** BEGIN Dataset records **
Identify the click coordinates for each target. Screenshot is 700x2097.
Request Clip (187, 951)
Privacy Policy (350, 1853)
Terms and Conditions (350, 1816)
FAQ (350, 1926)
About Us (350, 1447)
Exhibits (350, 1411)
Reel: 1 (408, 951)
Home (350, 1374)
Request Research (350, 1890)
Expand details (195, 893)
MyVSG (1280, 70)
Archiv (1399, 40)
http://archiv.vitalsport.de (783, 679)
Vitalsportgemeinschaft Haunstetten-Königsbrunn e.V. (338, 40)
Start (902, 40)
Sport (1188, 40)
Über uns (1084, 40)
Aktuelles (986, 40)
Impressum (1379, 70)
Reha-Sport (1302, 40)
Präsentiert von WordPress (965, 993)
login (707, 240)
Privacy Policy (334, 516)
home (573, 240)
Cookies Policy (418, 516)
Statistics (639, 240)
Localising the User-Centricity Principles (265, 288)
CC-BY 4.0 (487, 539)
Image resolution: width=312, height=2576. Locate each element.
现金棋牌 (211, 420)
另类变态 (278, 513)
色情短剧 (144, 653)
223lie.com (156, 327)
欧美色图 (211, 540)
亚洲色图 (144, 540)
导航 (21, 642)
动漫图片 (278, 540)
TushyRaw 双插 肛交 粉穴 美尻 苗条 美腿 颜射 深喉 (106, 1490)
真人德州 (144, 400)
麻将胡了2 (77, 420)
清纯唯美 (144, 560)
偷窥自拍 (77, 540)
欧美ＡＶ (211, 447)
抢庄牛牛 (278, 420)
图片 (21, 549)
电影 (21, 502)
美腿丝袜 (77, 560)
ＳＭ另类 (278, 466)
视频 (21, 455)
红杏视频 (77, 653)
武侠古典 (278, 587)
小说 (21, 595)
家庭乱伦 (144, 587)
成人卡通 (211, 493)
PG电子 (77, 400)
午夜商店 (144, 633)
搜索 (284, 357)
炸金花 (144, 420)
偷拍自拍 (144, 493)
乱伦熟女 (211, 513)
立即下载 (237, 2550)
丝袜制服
** END Dataset records **
What is asked: Copy out the material above line for line, keeping every word, number, and mark unchanged.

Correct result:
Identify the click coordinates for each target. Screenshot is 700x2097.
Request Clip (187, 951)
Privacy Policy (350, 1853)
Terms and Conditions (350, 1816)
FAQ (350, 1926)
About Us (350, 1447)
Exhibits (350, 1411)
Reel: 1 (408, 951)
Home (350, 1374)
Request Research (350, 1890)
Expand details (195, 893)
MyVSG (1280, 70)
Archiv (1399, 40)
http://archiv.vitalsport.de (783, 679)
Vitalsportgemeinschaft Haunstetten-Königsbrunn e.V. (338, 40)
Start (902, 40)
Sport (1188, 40)
Über uns (1084, 40)
Aktuelles (986, 40)
Impressum (1379, 70)
Reha-Sport (1302, 40)
Präsentiert von WordPress (965, 993)
login (707, 240)
Privacy Policy (334, 516)
home (573, 240)
Cookies Policy (418, 516)
Statistics (639, 240)
Localising the User-Centricity Principles (265, 288)
CC-BY 4.0 (487, 539)
Image resolution: width=312, height=2576. Locate each element.
现金棋牌 (211, 420)
另类变态 (278, 513)
色情短剧 (144, 653)
223lie.com (156, 327)
欧美色图 (211, 540)
亚洲色图 (144, 540)
导航 (21, 642)
动漫图片 (278, 540)
TushyRaw 双插 肛交 粉穴 美尻 苗条 美腿 颜射 深喉 (106, 1490)
真人德州 (144, 400)
麻将胡了2 (77, 420)
清纯唯美 (144, 560)
偷窥自拍 (77, 540)
欧美ＡＶ (211, 447)
抢庄牛牛 (278, 420)
图片 (21, 549)
电影 (21, 502)
美腿丝袜 (77, 560)
ＳＭ另类 (278, 466)
视频 (21, 455)
红杏视频 (77, 653)
武侠古典 (278, 587)
小说 (21, 595)
家庭乱伦 (144, 587)
成人卡通 (211, 493)
PG电子 (77, 400)
午夜商店 (144, 633)
搜索 (284, 357)
炸金花 (144, 420)
偷拍自拍 (144, 493)
乱伦熟女 (211, 513)
立即下载 (237, 2550)
丝袜制服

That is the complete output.